François Colcombet     

Voici un beau et même un très beau film ! Le scénario en est convaincant avec ce qu’il faut d’originalité pour éveiller l’attention et nous expliquer très clairement comment naît une émeute de banlieue. Les acteurs sont parfaits. On comprend ce qu’ils disent et ce qu’ils font. Ce n’est déjà pas si courant.
Ce film réserve une autre surprise : l’exposé clair, brutal, en tout cas incontestable de l’état des banlieues françaises de très grandes villes. Et de Paris en particulier. Des décennies de laisser-faire, de négligence, d’indifférence, les ont transformées en un étrange pays : une France étrangère à elle-même.
Les structures intermédiaires, associations, communes, administrations ont été remplacées par des créations sui generis où, parmi d’autres, les islamistes occupent une place de choix. C’est près d’un islamiste, en tout cas, que l’enfant en détresse, dont la famille fait défaut, ira se réfugier. Or derrière une façade et un discours détestables, un discours qui nous paraît déraisonnable, l’islamiste aura un comportement… raisonnable. Raisonnable à l’égard de celui des policiers qui s’est adressé à lui avec modération et clarté : raisonnablement.
Nous sommes en effet tout au long de ce film avec un trio de policiers apparemment abandonnés à eux-mêmes qui patrouillent dans ce monde parallèle où la loi du pays n’est plus respectée.
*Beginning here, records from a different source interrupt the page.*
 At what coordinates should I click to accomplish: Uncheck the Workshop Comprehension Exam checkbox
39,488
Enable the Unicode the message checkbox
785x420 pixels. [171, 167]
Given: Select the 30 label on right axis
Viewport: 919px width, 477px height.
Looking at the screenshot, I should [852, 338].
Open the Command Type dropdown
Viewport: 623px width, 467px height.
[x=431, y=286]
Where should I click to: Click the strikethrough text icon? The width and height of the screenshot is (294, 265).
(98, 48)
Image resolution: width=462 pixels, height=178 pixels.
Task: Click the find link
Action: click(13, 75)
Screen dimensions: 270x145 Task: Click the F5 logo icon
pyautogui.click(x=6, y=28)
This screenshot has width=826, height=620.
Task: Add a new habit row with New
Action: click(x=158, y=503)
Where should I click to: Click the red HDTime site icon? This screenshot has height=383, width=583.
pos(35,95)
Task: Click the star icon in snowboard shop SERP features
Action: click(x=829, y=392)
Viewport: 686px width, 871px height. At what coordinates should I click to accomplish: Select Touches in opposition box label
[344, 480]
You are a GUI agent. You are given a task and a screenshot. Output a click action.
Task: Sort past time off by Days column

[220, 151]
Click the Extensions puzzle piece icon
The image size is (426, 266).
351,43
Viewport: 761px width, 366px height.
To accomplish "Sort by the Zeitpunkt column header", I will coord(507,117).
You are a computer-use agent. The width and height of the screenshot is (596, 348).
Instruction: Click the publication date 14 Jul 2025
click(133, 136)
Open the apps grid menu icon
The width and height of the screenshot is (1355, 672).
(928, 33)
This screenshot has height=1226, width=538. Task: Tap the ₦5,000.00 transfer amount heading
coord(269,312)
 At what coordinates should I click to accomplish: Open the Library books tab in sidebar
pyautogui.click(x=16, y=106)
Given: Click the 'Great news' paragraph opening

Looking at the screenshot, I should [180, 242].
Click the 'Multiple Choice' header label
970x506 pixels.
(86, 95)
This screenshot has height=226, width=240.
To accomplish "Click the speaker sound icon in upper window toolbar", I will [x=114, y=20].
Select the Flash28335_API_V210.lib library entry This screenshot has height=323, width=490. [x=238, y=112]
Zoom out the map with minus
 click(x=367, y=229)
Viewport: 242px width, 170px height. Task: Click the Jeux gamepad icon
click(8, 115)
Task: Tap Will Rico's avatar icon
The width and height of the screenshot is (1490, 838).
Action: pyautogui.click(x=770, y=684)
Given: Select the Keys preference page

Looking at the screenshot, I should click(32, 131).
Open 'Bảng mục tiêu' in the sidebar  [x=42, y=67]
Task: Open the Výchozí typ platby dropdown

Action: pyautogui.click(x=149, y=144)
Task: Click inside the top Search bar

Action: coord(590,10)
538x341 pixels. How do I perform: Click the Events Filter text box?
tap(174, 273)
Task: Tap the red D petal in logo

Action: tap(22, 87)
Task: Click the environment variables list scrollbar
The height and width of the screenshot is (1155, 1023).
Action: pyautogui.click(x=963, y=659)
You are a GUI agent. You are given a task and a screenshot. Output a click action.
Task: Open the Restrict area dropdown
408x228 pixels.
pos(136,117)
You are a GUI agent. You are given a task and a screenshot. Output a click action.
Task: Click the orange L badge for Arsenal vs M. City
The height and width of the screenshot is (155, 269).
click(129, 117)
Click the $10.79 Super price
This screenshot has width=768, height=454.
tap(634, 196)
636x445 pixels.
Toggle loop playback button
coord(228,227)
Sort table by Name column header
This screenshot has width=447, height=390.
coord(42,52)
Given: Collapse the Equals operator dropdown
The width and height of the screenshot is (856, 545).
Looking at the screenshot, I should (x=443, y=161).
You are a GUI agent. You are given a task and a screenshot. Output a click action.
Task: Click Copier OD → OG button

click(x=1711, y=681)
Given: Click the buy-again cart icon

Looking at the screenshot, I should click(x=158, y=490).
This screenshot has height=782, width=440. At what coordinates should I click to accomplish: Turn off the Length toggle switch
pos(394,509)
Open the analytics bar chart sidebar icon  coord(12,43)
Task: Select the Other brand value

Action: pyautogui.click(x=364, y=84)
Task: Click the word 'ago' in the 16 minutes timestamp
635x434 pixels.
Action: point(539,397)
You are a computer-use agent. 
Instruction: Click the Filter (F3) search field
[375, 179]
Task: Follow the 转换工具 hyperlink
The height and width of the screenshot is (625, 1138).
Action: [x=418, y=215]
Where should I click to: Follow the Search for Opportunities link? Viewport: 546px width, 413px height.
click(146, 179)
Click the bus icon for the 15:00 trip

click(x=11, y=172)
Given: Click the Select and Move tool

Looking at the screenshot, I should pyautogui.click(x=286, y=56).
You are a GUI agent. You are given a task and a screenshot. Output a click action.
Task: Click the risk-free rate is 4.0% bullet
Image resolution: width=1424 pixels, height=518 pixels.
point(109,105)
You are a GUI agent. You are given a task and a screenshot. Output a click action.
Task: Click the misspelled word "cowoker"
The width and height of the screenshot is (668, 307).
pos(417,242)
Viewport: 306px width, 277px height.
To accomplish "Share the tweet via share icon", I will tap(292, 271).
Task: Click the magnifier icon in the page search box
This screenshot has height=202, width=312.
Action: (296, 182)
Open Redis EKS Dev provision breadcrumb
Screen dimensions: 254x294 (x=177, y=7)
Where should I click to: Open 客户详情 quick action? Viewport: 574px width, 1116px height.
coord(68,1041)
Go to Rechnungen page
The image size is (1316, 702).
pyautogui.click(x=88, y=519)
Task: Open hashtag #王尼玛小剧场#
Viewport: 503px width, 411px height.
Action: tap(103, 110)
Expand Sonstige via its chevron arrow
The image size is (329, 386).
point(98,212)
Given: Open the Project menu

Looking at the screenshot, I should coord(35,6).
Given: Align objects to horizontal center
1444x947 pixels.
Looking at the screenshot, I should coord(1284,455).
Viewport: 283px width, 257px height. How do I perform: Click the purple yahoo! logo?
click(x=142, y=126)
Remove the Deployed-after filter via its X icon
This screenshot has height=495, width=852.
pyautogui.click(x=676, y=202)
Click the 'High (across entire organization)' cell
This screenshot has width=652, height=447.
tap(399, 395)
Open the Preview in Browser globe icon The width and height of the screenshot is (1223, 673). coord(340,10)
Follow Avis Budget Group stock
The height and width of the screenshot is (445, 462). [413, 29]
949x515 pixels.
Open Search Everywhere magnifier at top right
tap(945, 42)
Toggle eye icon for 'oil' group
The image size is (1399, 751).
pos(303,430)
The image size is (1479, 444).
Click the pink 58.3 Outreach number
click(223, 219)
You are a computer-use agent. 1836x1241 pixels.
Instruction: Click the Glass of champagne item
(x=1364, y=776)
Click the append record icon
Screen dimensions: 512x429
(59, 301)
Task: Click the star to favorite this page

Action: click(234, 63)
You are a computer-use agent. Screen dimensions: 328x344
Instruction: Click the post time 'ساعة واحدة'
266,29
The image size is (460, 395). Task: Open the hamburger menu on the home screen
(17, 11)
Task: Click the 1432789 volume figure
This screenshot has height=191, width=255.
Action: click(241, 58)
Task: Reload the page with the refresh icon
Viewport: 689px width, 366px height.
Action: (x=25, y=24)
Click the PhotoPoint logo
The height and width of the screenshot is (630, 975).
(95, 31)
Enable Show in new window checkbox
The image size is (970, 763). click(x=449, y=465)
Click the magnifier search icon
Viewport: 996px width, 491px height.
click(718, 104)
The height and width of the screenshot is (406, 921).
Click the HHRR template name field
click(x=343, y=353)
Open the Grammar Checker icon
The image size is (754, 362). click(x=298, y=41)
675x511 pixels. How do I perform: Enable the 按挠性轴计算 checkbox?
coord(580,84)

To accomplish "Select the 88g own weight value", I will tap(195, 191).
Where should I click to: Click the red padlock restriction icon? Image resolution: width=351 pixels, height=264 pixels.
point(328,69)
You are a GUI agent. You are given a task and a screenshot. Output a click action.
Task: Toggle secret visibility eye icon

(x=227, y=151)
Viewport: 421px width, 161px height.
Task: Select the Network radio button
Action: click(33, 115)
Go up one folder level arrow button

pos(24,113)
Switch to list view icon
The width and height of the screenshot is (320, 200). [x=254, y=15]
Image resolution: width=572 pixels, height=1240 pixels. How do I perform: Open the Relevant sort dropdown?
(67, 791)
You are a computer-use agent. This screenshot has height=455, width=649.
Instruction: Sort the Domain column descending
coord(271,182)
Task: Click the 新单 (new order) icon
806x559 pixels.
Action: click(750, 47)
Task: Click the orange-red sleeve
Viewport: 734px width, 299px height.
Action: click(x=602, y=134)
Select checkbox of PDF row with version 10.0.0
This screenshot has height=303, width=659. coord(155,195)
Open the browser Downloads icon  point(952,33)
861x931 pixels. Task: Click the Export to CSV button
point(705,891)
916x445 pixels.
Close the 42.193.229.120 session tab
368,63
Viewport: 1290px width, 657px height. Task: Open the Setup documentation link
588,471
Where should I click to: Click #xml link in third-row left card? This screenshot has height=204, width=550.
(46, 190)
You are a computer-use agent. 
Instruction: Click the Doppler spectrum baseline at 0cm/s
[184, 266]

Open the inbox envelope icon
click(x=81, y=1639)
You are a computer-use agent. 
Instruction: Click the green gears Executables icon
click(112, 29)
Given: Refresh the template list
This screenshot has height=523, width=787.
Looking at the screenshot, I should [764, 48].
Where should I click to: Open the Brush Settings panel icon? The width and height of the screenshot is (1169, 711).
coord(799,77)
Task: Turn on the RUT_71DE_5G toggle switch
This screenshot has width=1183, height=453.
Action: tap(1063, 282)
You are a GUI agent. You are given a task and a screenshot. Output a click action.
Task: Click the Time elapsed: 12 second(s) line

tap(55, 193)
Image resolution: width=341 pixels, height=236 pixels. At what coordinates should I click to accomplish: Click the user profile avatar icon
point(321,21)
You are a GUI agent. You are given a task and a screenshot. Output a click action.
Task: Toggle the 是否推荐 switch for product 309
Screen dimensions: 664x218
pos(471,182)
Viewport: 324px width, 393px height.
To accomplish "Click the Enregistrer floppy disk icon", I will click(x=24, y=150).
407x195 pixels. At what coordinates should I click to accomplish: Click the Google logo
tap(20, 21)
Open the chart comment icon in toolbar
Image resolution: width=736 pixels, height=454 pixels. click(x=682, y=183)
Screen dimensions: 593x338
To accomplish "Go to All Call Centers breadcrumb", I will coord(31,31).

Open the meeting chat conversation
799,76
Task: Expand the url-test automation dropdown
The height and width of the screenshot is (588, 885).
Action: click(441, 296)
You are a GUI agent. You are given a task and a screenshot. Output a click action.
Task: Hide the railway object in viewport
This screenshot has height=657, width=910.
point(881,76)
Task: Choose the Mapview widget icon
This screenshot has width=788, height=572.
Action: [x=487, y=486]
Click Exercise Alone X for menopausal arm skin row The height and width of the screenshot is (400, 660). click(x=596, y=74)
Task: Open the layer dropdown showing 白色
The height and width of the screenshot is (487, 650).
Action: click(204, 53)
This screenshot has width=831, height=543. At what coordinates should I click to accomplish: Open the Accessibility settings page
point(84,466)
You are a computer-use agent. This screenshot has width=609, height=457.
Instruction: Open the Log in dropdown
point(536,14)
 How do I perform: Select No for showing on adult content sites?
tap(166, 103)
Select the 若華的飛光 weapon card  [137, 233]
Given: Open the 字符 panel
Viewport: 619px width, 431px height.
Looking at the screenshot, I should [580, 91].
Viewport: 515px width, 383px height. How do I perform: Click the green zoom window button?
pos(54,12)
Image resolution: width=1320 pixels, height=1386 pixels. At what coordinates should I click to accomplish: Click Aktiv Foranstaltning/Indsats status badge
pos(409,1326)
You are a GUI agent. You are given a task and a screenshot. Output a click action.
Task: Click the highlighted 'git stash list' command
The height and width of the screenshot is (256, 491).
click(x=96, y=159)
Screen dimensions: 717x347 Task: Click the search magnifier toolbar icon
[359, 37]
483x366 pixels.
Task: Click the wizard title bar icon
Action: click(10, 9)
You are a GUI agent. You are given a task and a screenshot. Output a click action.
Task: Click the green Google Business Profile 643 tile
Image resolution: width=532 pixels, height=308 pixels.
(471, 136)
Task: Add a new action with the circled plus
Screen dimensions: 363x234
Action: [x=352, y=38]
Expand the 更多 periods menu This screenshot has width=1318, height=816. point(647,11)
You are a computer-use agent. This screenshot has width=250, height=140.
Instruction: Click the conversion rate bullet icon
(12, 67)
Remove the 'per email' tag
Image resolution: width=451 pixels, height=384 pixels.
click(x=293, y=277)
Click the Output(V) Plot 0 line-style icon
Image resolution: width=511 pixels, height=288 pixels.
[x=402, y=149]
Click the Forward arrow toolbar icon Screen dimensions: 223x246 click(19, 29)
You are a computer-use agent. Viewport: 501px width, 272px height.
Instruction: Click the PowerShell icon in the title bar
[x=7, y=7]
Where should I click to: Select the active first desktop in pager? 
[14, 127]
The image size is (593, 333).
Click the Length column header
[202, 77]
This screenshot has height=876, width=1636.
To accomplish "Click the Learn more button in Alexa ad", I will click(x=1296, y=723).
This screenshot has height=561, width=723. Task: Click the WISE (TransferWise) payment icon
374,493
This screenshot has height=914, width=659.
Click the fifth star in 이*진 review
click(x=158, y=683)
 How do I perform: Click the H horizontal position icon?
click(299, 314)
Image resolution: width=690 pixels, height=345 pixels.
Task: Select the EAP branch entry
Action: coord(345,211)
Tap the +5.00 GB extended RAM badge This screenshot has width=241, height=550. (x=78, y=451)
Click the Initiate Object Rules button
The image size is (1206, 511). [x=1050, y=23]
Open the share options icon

Eux aussi tiennent des propos et ont des gestes qui nous paraissent à tout le moins déraisonnables. Mais eux aussi sont accessibles à la raison. Et eux du moins payeront de leur personne.
La fin dramatique, d’une extraordinaire violence, laisse cependant place à une amorce de dialogue. À chacun d’imaginer la conclusion. À chacun surtout de se faire une idée de ce qu’il doit faire lui, là où il est, et quel qu’il soit.